Monday, March 12, 2012

survival 101

i almost went home yesterday after seeing my schedule for the day. i felt sick, but that's beside the fact that i already feel sick. i just thought i won't be able to survive the day with 6 consecutive high classes, 20-minute break, class, 20 minute break, 3 regular classes, 1-30minute class and 4 webex classes.

when i finished my 2 hour class, i wanted to scream "i survived!!!". i felt exhilarated that i'm still intact after dealing with the worst group of students, ever! well at least, my sanity turned hazy from total darkness.

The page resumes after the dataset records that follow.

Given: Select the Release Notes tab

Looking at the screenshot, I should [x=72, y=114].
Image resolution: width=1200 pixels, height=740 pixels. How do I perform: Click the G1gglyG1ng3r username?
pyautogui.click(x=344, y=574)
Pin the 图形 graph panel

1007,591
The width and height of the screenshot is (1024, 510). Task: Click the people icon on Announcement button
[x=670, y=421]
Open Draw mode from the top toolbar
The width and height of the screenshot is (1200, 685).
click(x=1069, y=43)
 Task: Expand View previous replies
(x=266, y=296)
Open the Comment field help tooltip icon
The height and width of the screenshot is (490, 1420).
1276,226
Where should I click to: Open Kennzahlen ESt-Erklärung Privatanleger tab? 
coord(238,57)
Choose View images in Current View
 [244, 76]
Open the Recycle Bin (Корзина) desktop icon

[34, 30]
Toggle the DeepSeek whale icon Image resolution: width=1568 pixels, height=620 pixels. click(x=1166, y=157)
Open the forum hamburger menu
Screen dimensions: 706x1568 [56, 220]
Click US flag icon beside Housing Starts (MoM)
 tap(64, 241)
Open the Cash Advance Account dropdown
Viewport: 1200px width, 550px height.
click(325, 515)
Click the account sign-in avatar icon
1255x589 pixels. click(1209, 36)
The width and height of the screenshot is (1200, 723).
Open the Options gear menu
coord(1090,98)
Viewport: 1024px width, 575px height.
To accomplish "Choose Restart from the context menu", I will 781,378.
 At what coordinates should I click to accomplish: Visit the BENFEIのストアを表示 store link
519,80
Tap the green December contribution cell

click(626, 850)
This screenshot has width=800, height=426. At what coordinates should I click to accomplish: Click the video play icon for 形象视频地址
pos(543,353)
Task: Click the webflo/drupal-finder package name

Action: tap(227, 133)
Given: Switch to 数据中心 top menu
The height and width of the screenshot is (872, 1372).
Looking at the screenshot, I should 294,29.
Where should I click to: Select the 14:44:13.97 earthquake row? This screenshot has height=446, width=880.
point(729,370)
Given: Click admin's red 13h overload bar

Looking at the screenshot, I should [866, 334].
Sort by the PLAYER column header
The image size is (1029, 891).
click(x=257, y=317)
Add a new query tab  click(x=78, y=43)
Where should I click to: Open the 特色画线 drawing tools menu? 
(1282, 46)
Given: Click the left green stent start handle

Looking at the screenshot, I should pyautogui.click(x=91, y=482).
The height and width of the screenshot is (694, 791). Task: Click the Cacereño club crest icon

these past days, i've been a "walker". when i think about it, i am worse than a "walker". the "walkers" look gross because they're dead, and they just walk endlessly, but there's one live nerve in their brain that signals for desire, hunger, want, crave...and they will do anything, everything to get what they want. even if that will lead to their second death.

i am a walker. i look normal in the outside, but i am a walker, lacking that live nerve in my brain.

i guess this is the result of blocking all the bad feelings, all the hurt, all the fears and confusion, all the disappointment and just pretend to be happy. in the end, it's difficult to deal with all those feelings because from the very start, i never acknowledged them. so now, they're seeping through the recesses of my soul and they're eating me alive. those bad feelings piled up and left me rotten.

but i can't be rotten. or at least, i don't want other people to smell me rotting inside. so i'll just keep wearing a neutral facade, keep walking without scaring other people.

i hope i will be able to pass, survival 101.